By the 1870s, Californians were beginning to regard the blue gum as a miracle tree, attributing to it all manner of health-giving properties and even claiming that it was fireproof (in fact, the resin-rich wood is highly flammable).
And then came the great eucalyptus lumber boom. In 1904, word spread that east-coast timber reserves were running out. With the Panama Canal about to open up this rich new market, blue gum seedlings became the passport to an instant fortune.
Fifty nurseries frantically advertised their wares, and before long California had gone blue gum crazy. Farmers tore up vegetable crops and replaced them with trees, while land speculators made a mint by selling ready-made eucalyptus groves.

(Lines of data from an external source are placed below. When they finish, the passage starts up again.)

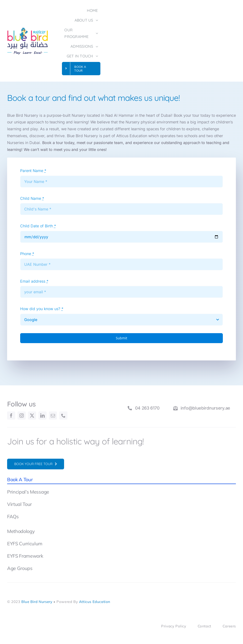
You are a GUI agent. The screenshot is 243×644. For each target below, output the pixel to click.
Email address (34, 281)
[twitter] (32, 416)
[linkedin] (42, 416)
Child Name (32, 198)
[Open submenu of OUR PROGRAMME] (98, 34)
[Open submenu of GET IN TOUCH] (98, 56)
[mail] (53, 416)
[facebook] (11, 416)
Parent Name (33, 170)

The author Jack London planted 60,000 trees on his ranch and urged his readers to do the same. Meanwhile, the Santa Fe railroad, finding itself short of sleepers, bought 8,000 acres on which to grow its own.
But it was the railroad crews who were to burst the bubble. For as soon as they tried driving spikes into the sawn timber, it split.

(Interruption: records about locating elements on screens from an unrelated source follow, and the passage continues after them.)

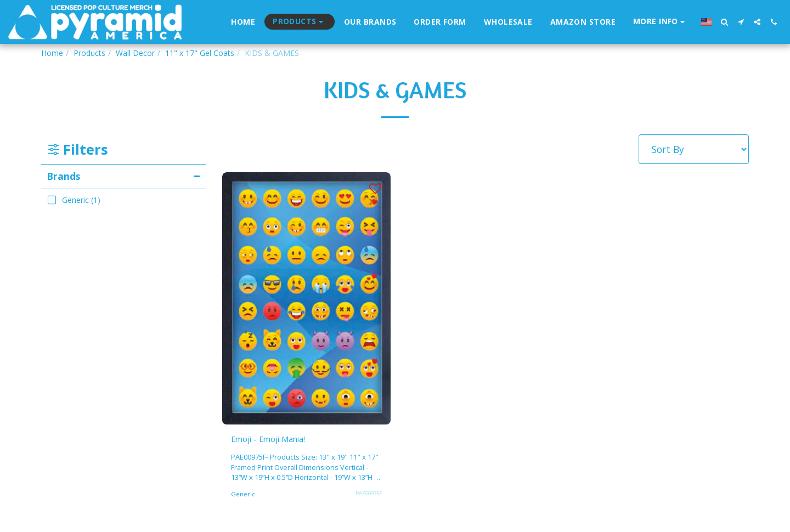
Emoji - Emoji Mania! (278, 440)
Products (89, 53)
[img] (306, 298)
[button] (661, 21)
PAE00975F (367, 495)
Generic (243, 496)
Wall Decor (135, 53)
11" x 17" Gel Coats (200, 53)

Soon, all California was waking up to the awful truth. As a source of building material, their beloved eucalyptus was virtually useless, and countless investors who had handed over fortunes found themselves up a gum tree.
Or, to be more accurate, up the wrong gum tree. For while many of the 600 eucalypt species continue to provide Australia with the world's richest source of hardwood, the Tasmania blue gum adopted by Californians turns out to be the least workable of all.